■ **Exercise task**
Answer these questions from the parole judgment excerpt below:
1. On what date did the claimant's minimum tariff expire?
2. On what date did the Panel of the Parole Board hear the claimant's case?
3. Which section of the Prison Act 1952 allows the defendant to decide which prison a prisoner is allocated to?

■ **Excerpt provided**
________________

On 30 June 2000, the claimant was sentenced to life imprisonment with a minimum tariff of 20 years for murder. His tariff expired on 2 September 2019.

3.

On 27 February 2020, he was transferred to open conditions but was subsequently returned to closed conditions on 22 July 2020 after he was found in possession of a mobile phone which he was alleged to have used to harass his former partner. There were other allegations relating to sexual misconduct. The allegations did not lead to any prosecutions or adjudications.

4.

In 2022, the issue of the claimant’s status was again referred to the Parole Board to consider whether he should be released on licence or, alternatively, whether he should be transferred to category D open conditions.

5.

On 13 October 2022, the Panel of the Parole Board (“the Panel”), heard the claimant’s case. On 29 October 2022 it decided not to direct release on licence but did recommend that the claimant should thereafter be transferred to open conditions. It concluded, on the basis of all the evidence before it, that the claimant had reached the stage where he needed further testing and monitoring in conditions of less security which would also enable him to develop a viable plan for resettlement in the community and which would inform future decisions.

6.

On 24 February 2023, the defendant rejected the recommendation of the Panel. The decision letter determined that:

(i)

A period in open conditions was not essential to inform future decisions about release and to prepare for possible release on licence into the community; and

(ii)

A transfer to open conditions would undermine public confidence in the Criminal Justice System.

7.

The claimant contends that the decision of the defendant is unlawful because it was inadequately reasoned and he failed to consider relevant considerations and/or made an irrational decision.

THE LEGISLATIVE AND STATUTORY FRAMEWORK

8.

It is convenient first to set out the uncontroversial legislative and statutory framework.

9.

By s.12(2) of the Prison Act 1952 (“the 1952 Act”), the defendant may determine to which prison a prisoner shall be allocated. By s.47 of the 1952 Act, rules may be made for the classification of persons required to be detained in prison.

10.

Rule 7(1) of the Prison Rules 1999 provides that “… prisoners shall be classified, in accordance with any directions of the Secretary of State, having regard to their age, temperament and record and with a view to maintaining good order and facilitating training and, in the case of convicted prisoners, of furthering the purpose of their training and treatment as provided by rule 3”.

11.

For indeterminate sentence prisoners such as the claimant, the defendant ordinarily seeks a recommendation from the Parole Board before deciding whether they should be moved to Category D open conditions. The Parole Board provides advice to the defendant pursuant to s.239(2) of the Criminal Justice Act 2003 (“the 2003 Act”).

12.

Section 239(6) of the 2003 Act empowers the defendant to give the Parole Board directions as to the matters to be taken into account in discharging its function. At the material time, decisions on open conditions recommendations were made pursuant to the policy set out within the Generic Parole Process Policy Framework (“the GPP Policy Framework”), as substantively revised on 21 July 2022 and last updated 12 October 2022. It provides:

“3.8.18

The Secretary of State (or their delegated official) is responsible for deciding whether to accept or reject the Parole Board’s recommendation for an ISP to move to open conditions in accordance with the policy set out at 5.8.2. The Parole Board should have taken into account the Secretary of State’s directions to the Parole Board which includes the criteria set out at 5.8.2 in Guidance.

________________

■ **Information provided**

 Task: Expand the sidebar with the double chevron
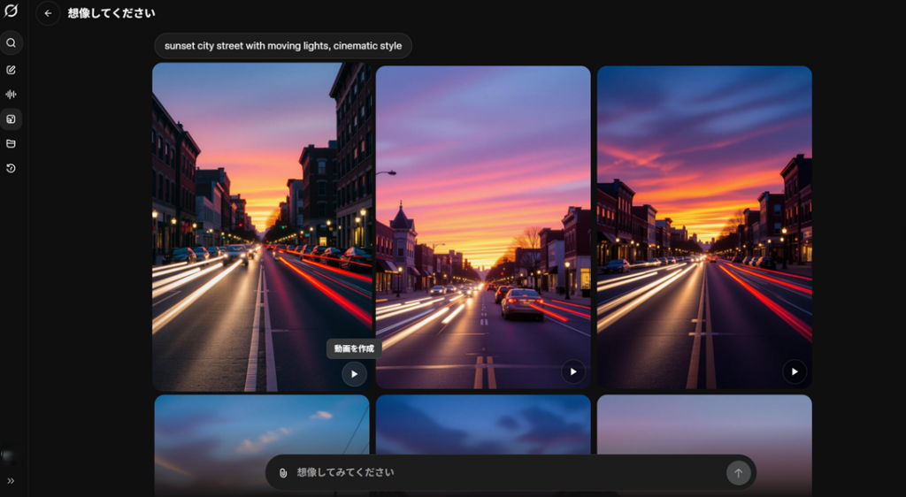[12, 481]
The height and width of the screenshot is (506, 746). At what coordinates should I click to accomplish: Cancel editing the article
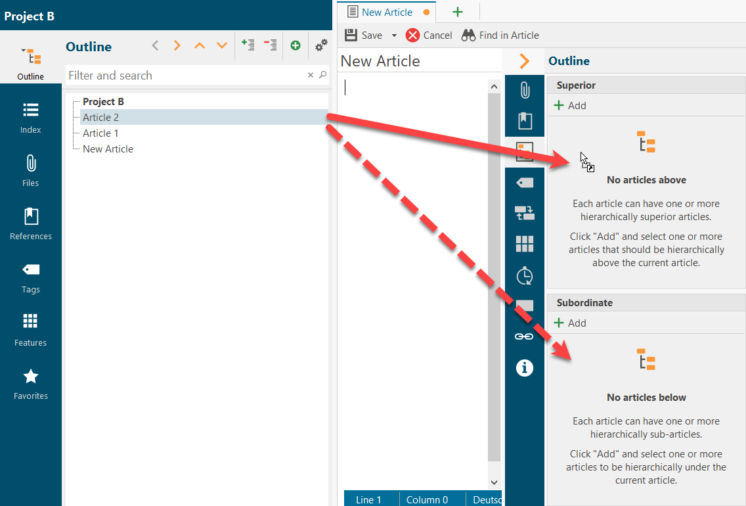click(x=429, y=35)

________________

■ **Completed exercise**
1. 2 September 2019
2. 13 October 2022
3. Section 12(2)